======== Listed entries ========
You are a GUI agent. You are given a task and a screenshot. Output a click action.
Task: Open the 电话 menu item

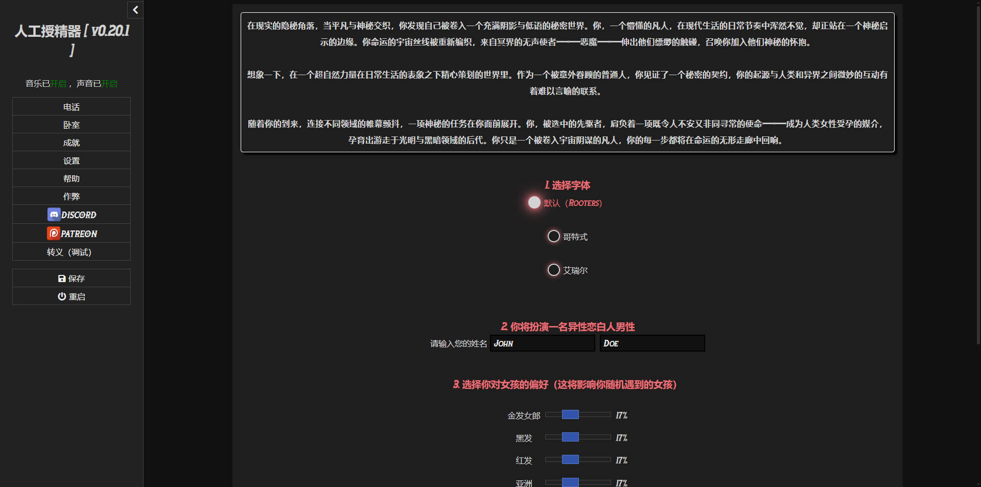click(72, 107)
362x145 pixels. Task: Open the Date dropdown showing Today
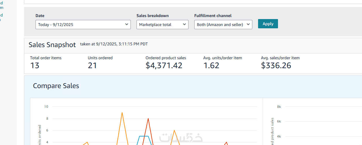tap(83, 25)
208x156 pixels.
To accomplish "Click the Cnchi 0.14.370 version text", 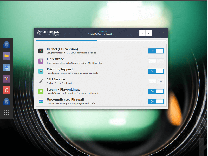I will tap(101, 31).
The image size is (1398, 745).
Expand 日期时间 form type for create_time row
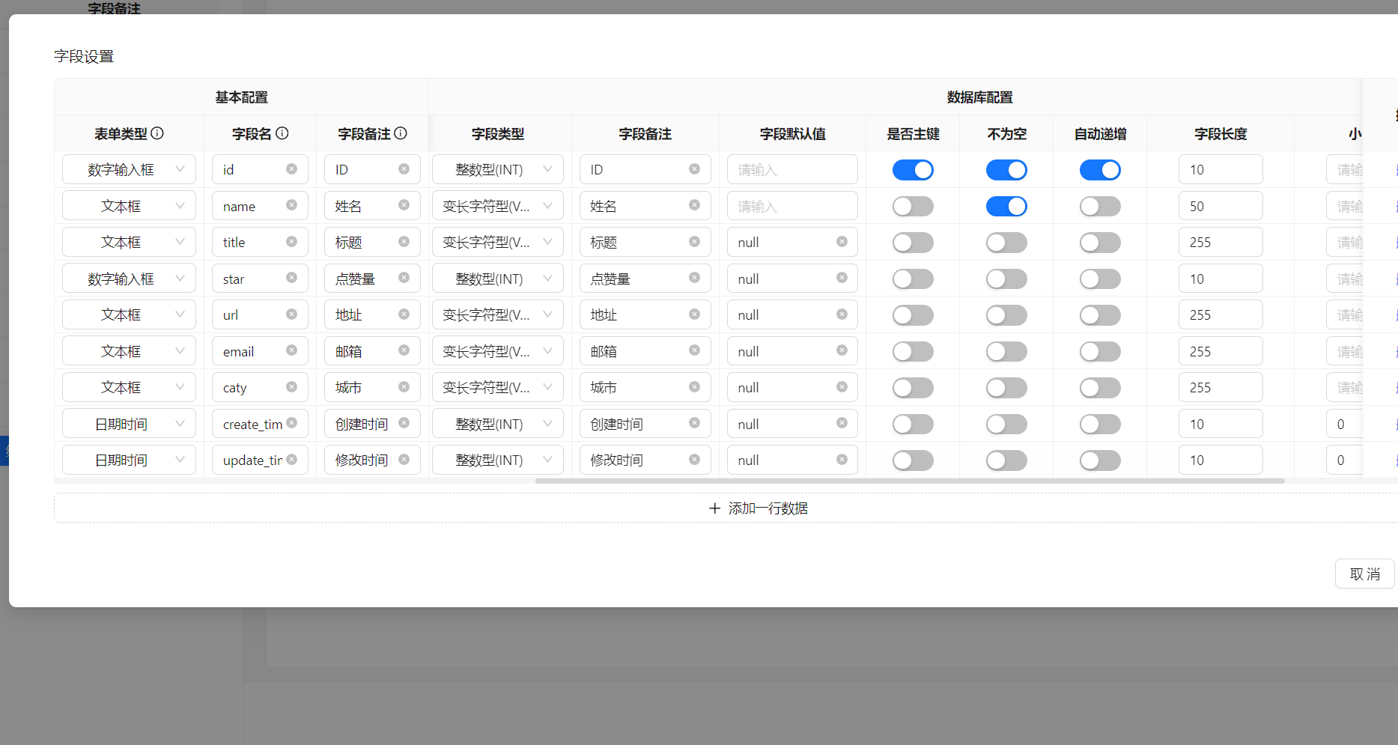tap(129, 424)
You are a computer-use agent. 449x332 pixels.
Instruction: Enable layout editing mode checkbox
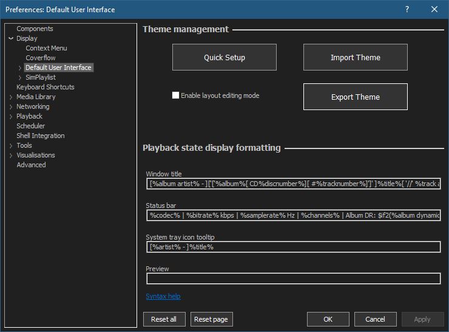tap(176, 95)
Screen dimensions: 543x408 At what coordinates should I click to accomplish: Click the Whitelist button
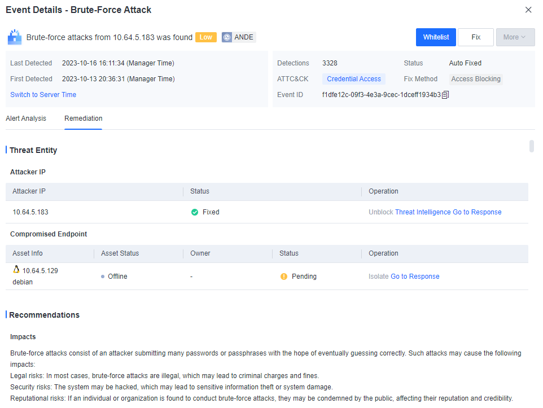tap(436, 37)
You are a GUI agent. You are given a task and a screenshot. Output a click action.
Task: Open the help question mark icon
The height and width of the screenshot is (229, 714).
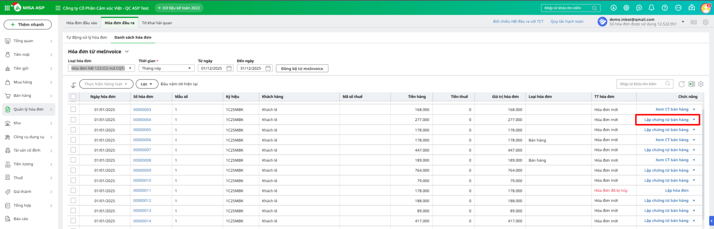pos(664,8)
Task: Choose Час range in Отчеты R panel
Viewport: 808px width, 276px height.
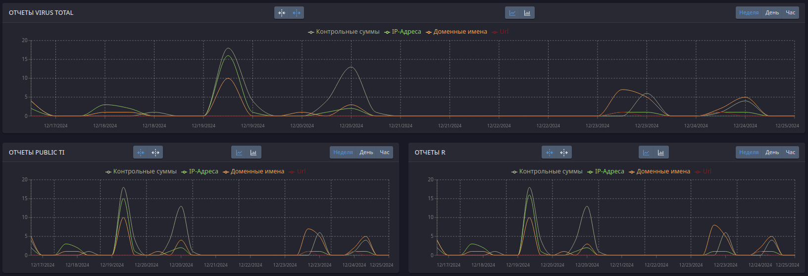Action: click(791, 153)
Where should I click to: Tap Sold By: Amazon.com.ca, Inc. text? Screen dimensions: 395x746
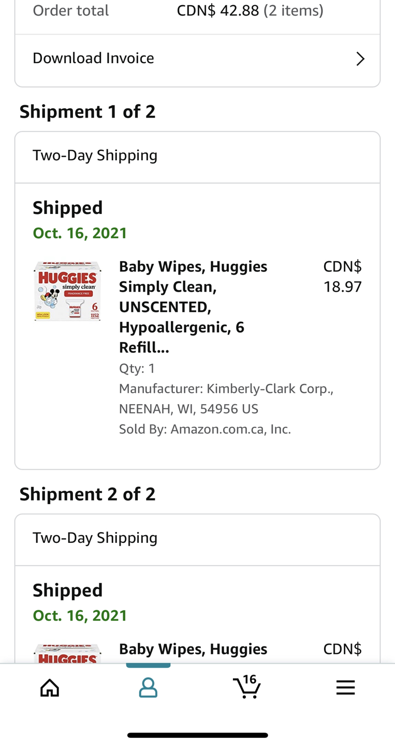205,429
========
======== Listed entries ========
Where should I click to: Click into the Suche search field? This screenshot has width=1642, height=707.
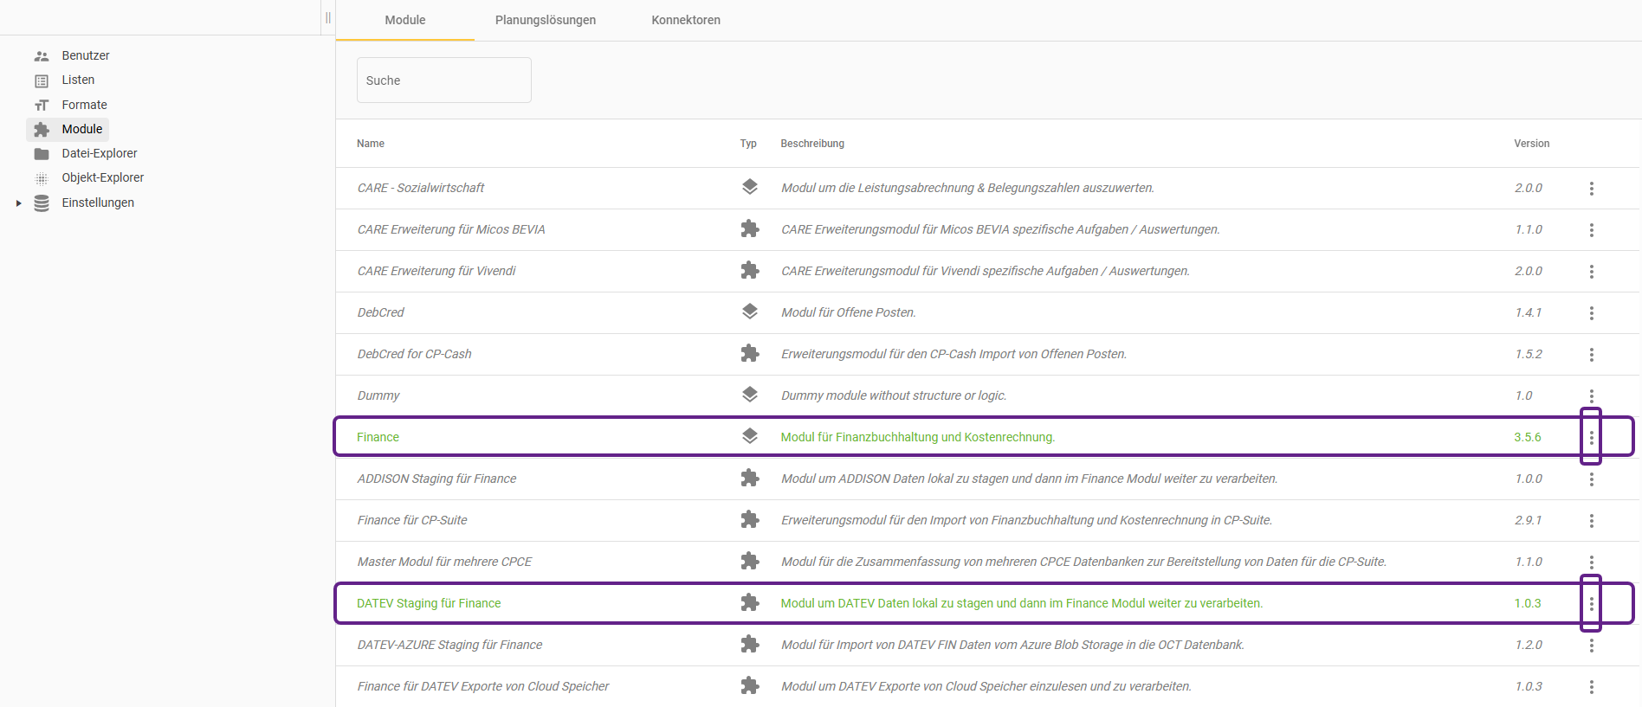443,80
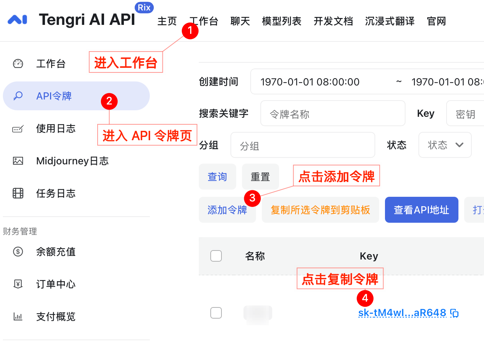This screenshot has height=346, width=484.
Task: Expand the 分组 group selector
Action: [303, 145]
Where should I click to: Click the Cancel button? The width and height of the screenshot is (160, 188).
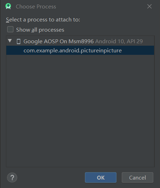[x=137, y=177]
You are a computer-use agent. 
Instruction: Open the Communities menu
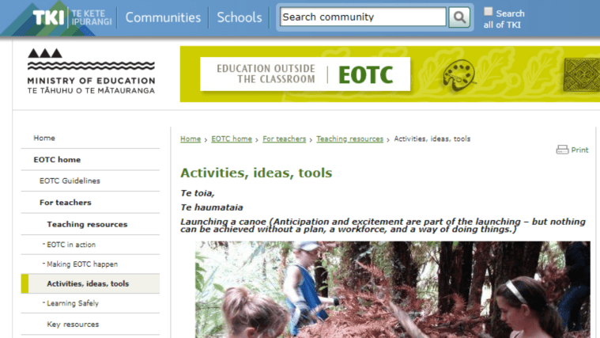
========
======== Listed entries ========
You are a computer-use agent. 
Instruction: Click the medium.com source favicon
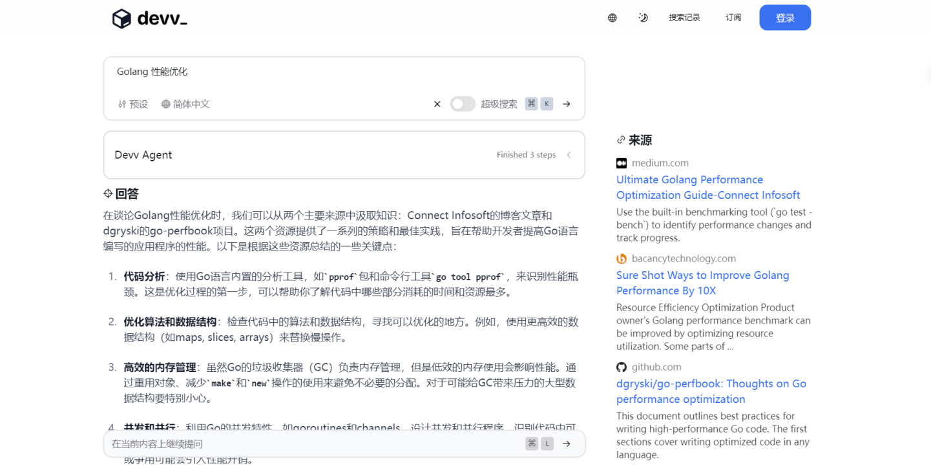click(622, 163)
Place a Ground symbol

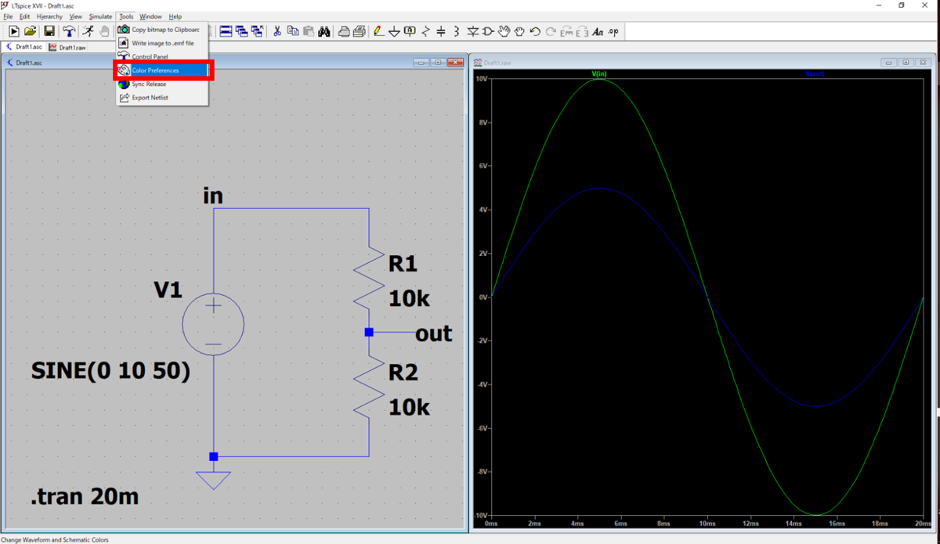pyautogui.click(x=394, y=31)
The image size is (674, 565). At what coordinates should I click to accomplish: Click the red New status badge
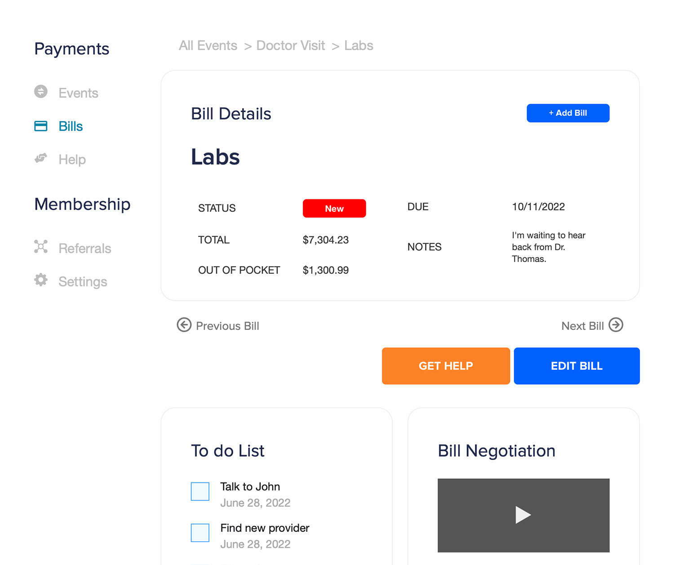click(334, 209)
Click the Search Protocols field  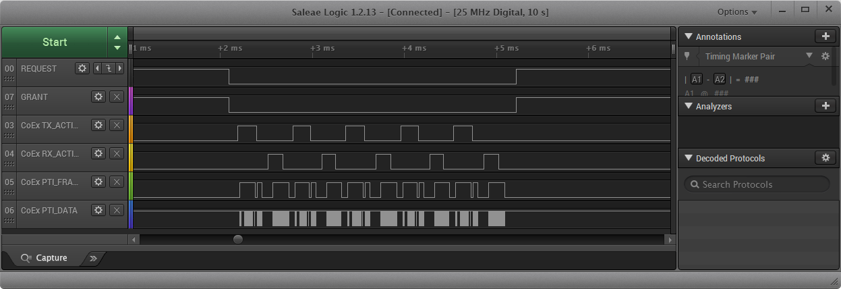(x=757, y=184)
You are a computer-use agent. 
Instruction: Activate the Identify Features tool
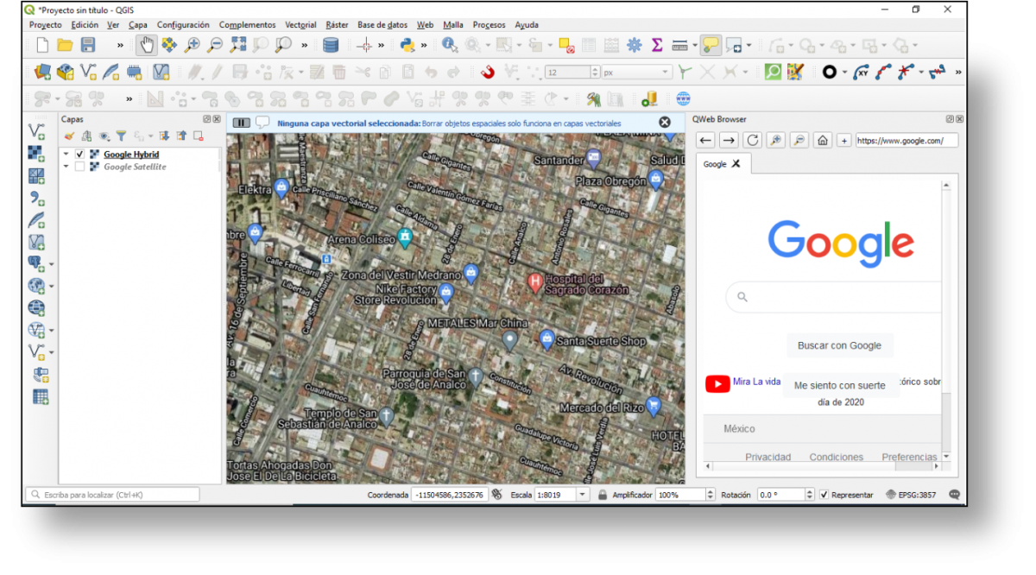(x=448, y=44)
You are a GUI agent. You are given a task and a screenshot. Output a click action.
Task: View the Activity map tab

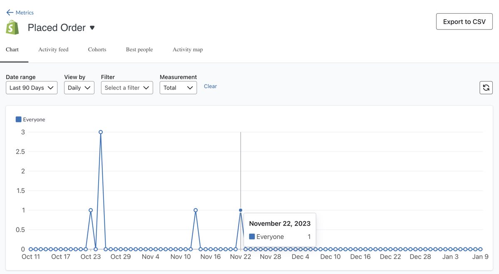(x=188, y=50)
========
Problem: For this task, return exactly the stretch of the listing above from the line with "Where should I click to: Click into" through the line with "Instruction: Open the Communities menu", inclusive and without pictures.

Exercise output:
Where should I click to: Click into the Suche search field? This screenshot has width=1642, height=707.
443,80
This screenshot has height=346, width=484.
Task: Expand the 分组 group selector
Action: [303, 145]
Where should I click to: Click the Cancel button? The width and height of the screenshot is (160, 188).
[x=137, y=177]
You are a computer-use agent. 
Instruction: Open the Communities menu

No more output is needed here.